* **Extrait**:
--- --- ---
Mon contrat a fini par finir. Jul a dû souffler très fort un bon coup. De soulagement. Ouf. Je n’étais plus là. J’ai enchainé à RFI au service Afrique. On peut, je crois, parler aisément d’amplitude énorme entre les deux ambiances. J’ai vécu Charlie.

L’esprit Charlie

Mes hôtes de la journée me regardent. « Tu imagines les souvenirs, l’expérience, la chance que tu as eue ? » … Je finis mon thé. Je vais manger des hamburgers maison chez Mélanie… on parle d’autre chose en se bouffant des bonbons. Je vais mieux… mais j’ai besoin d’appeler Michel, un vieux de la vieille, d’Hara-Kiri, et Charlie. Il répond. Il les connaissait tous. Il n’est pas triste : « Oh, mais arrête, ils riaient tous de la mort, des nihilistes à l’état pur… C’est une belle mort pour eux, ça… » On parle de courage, de mourir pour ses idées. Michel me confirme : « J’ai envie d’aller dans les manifs en levant un « je suis musulman », ce sont eux qu’il faut épauler. Moi, je suis juif, avec une tête d’arabe. J’ai rien pour moi. »
--- --- ---
* **Bloc de données**:
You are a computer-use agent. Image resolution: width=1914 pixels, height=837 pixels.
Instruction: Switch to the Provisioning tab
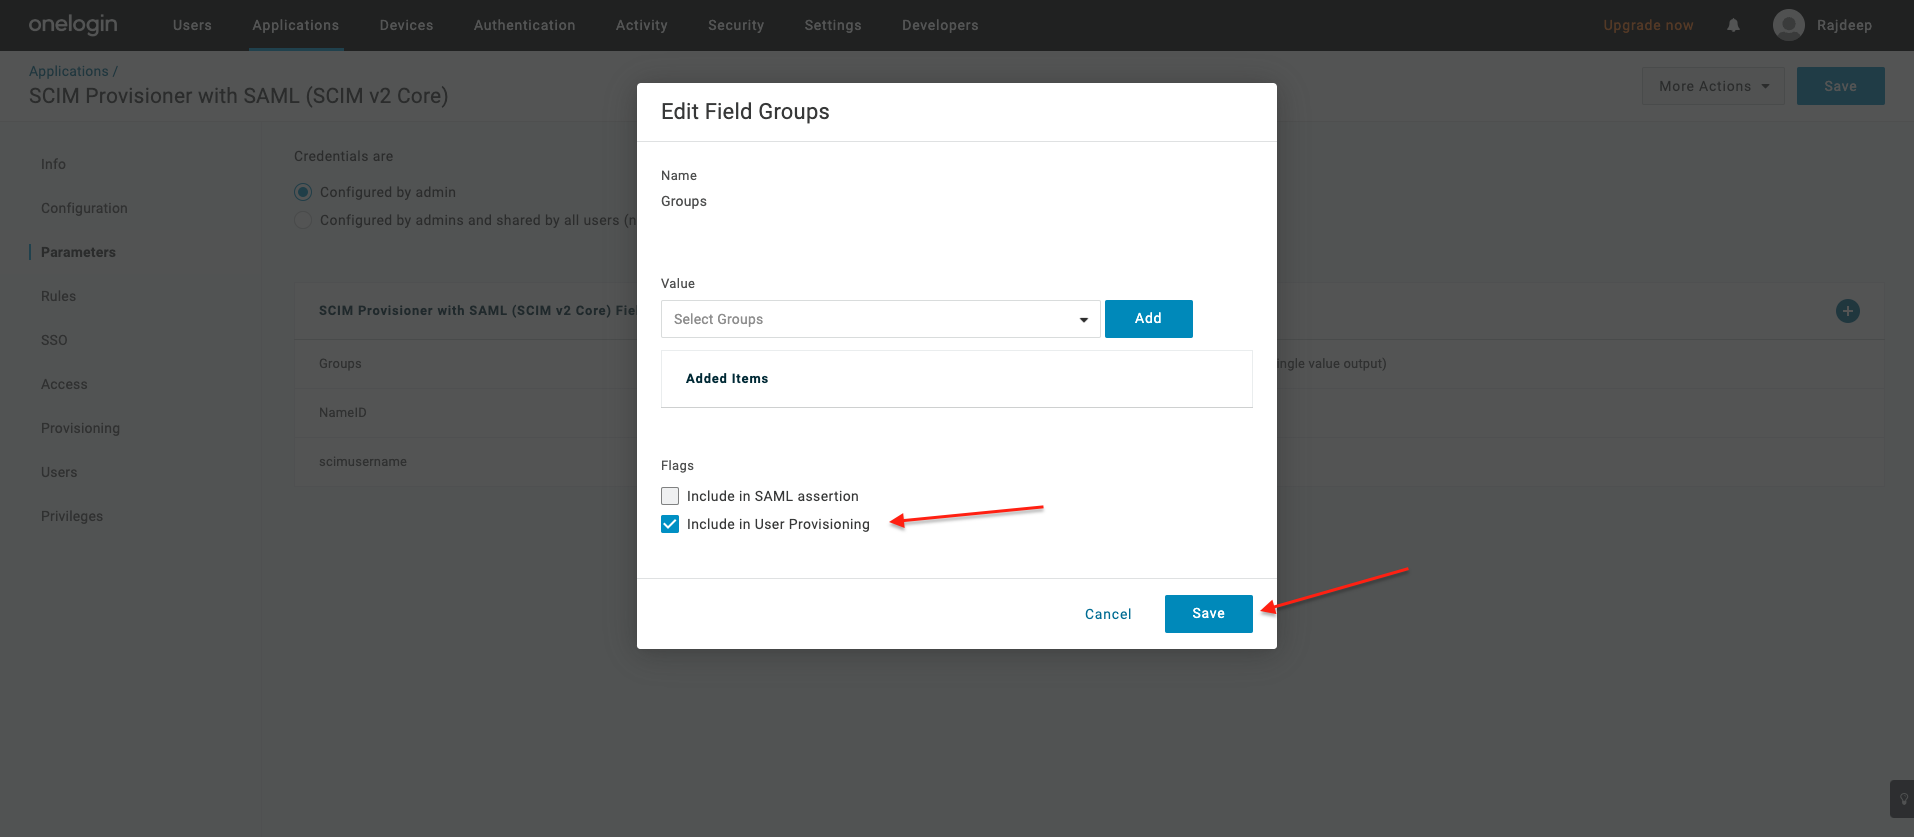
--- --- ---
* **Consigne A**:
Relevez tous les prénoms de personnes mentionnés dans l'extrait.
* **Consigne B**:
D'après l'extrait, dans quel service de RFI s'est fait l'enchaînement après la fin du contrat ?
* **Consigne C**:
Recopiez, dans l'extrait, tout le passage allant de « Mon contrat a » jusqu'à « J’ai vécu Charlie. ».

* **Réponse attendue A**:
Jul, Mélanie, Michel

* **Réponse attendue B**:
Au service Afrique.

* **Réponse attendue C**:
Mon contrat a fini par finir. Jul a dû souffler très fort un bon coup. De soulagement. Ouf. Je n’étais plus là. J’ai enchainé à RFI au service Afrique. On peut, je crois, parler aisément d’amplitude énorme entre les deux ambiances. J’ai vécu Charlie.